Sensors (Basel). 2021 Nov 10;21(22):7468. doi: 10.3390/s21227468.
In a CNN (convolutional neural network) accelerator, to reduce memory traffic and power consumption, there is a need to exploit the sparsity of activation values. Therefore, some research efforts have been paid to skip ineffectual computations (i.e., multiplications by zero). Different from previous works, in this paper, we point out the similarity of activation values: (1) in the same layer of a CNN model, most feature maps are either highly dense or highly sparse; (2) in the same layer of a CNN model, feature maps in different channels are often similar. Based on the two observations, we propose a block-based compression approach, which utilizes both the sparsity and the similarity of activation values to further reduce the data volume. Moreover, we also design an encoder, a decoder and an indexing module to support the proposed approach. The encoder is used to translate output activations into the proposed block-based compression format, while both the decoder and the indexing module are used to align nonzero values for effectual computations. Compared with previous works, benchmark data consistently show that the proposed approach can greatly reduce both memory traffic and power consumption.
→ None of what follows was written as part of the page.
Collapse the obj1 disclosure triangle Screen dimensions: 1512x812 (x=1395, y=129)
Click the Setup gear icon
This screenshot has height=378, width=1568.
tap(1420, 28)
在卷积神经网络(CNN)加速器中,为了减少内存流量和功耗,需要利用激活值的稀疏性。因此,已经开展了一些研究工作来跳过无效计算(即与零相乘)。与之前的工作不同,在本文中,我们指出了激活值的相似性:(1)在CNN模型的同一层中,大多数特征图要么高度密集,要么高度稀疏;(2)在CNN模型的同一层中,不同通道的特征图通常相似。基于这两个观察结果,我们提出了一种基于块的压缩方法,该方法利用激活值的稀疏性和相似性来进一步减少数据量。此外,我们还设计了一个编码器、一个解码器和一个索引模块来支持所提出的方法。编码器用于将输出激活转换为所提出的基于块的压缩格式,而解码器和索引模块都用于对齐非零值以进行有效计算。与之前的工作相比,基准数据一致表明,所提出的方法可以大大减少内存流量和功耗。